PARTIES in the newly established Ghana Amalgamated Trust (GAT) have rolled up their sleeves and settled to do business on a slippery road that aims to turn around the fortunes of five undercapitalised banks within five years.

The team, comprising Algebra Securities Limited, KPMG, PwC, EY, Bentsi-Entsill, Letsa and Ankomah and NTHC (the nominee shareholder), is rolling out five phases in five years that will see the special purpose vehicle (SPV) raise up to GH¢2 billion from private investors between now and March to invest in the five banks, revamp their operations and recoup the investment by 2024.

The phases are the incorporation of GAT, due diligence and valuation, raising and actual investment in the banks, business transformation and final exit, GAT’s transaction advisor and Managing Director of Algebra Securities, Mr Kofi Osafo Sampong, told the GRAPHIC BUSINESS on January 6.

● **Provided information**:
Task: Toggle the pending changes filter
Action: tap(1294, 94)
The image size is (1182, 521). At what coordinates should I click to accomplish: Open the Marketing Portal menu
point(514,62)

* * *

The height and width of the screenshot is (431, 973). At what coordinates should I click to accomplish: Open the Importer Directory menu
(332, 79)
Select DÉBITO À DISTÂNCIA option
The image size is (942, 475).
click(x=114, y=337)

● **Actions to take**:
**A.** Which phases of the Ghana Amalgamated Trust plan does the article list?
**B.** Could you carry on the Ghana Amalgamated Trust article from its last sentence?

● **Answers to the tasks**:
**A.**
- Incorporation of GAT
- Due diligence and valuation
- Raising and actual investment in the banks
- Business transformation
- Final exit

**B.**
Dr John Kofi Mensah, MD, ADB                     Mr John Awuah, MD, UMB          Dr John Kweku Asamoah — MD, NIB

Mr Philip Oti Mensah, MD, OmniBank    Mr Stephen Sekyere Abankwa, MD, Prudential Bank

Tough ride

At the moment though, the team has the Herculean task of convincing investors, comprising pension and mutual fund managers and insurers, to buy into the GAT concept by investing in it.

For instance, two of the top 10 pension fund managers told the GRAPHIC BUSINESS in confidence that the industry did not currently have ready cash to support GAT’s proposed fund size.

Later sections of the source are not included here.